I wanted to check in on where Mycroft’s STT roadmap is currently at? Use of Google whilst understandable, is only temporary I guess? Is Mozilla getting anywhere close to something useful? Will the new Mycroft enclosure processor be able to run STT locally?
I’ve seen the upcoming Alexa will be processing transcription locally and Pixel has sufficient hardware to run the Google Assistant, so Mycroft relying on Google cloud is becoming increasingly counter-intuitive privacy-wise?
Mozilla discontinued the development for DeepSpeech. The former Mozilla Dev-team founded coqui.ai and continues development on STT (and TTS). Their latest pretrained STT-model for English has a WER of 4.5% (on Libri-speech clean test dataset), which I would consider “usable”. In case you have a CUDA-GPU you may look at Nvidia models, e.g. Conformer-Transducer, which has even better WER of 1.7%.
In my tests on a Xavier-AGX the Conformer-Transducer Model for German language has a real-time-factor of 0.127x (one second of audio input was processed in 0.127 second). I don’t remember how much of the 32GB RAM was used.
As the Xavier-AGX GPU much faster than the Jetson Nano (32TOPS vs 0.5TOPS) you might end up with a RTF of >>1x - which might be inconvenient for daily usage…

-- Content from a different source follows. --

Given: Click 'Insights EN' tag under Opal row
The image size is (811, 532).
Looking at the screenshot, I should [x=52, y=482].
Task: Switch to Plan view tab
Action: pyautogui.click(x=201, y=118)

Took a bit of fiddling to get the environment set up on Rasbian buster but ultimately pipenv helped me out.
With that in place you get quite a speed up in the “realtimeness” even if it all runs on a Raspi 4 with 4GB of RAM. Probably easier than getting a Jetson Nano setup working.
Deepspeech is dead - long live coqui.ai STT, which has a streaming API as well, don’t know if the streaming server mentioned above is still working with it…

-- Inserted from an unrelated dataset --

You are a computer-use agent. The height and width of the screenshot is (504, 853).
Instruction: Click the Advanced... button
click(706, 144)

Yeah the deepspeech guys jumped to create coqui when the funding dried up so its really deepspeech in disguise with some newer bits and bobs.
I haven’t tried espnet so clueless to load and what is needed to run but currently I think its the one to beat as kaldi has lost some ground.
is quite interesting as they make no boasts and call it “Almost State-of-the-art Automatic Speech Recognition in Tensorflow 2.” but the tflite version is really lite and speedy and need to give it a revisit.
Deepspeech/coqui last time I looked sort of ended up in no-mans land where it was neither stateofart or that lite as just managing realtime on a Pi4 but haven’t looked if the have managed to optimise since.
don’t know if the streaming server mentioned above is still working with it
me neither. there was an issue on another deepspeech server on github posted by a coqui contributor, urging the implementer to move to coqui so it sounds like at least a little fiddling with the code is needed. maybe just a change in dependency + imports but I can’t say for sure.
plus AFAIK, the first model of coqui was basically just a rebranded version of the last deepspeech model. They have a more recent one which is supposed to perform better but there’s no “tflite” version of it (yet?). So for a raspi-only solution but with streaming definitely working, deepspeech 0.9.3 is still a viable option.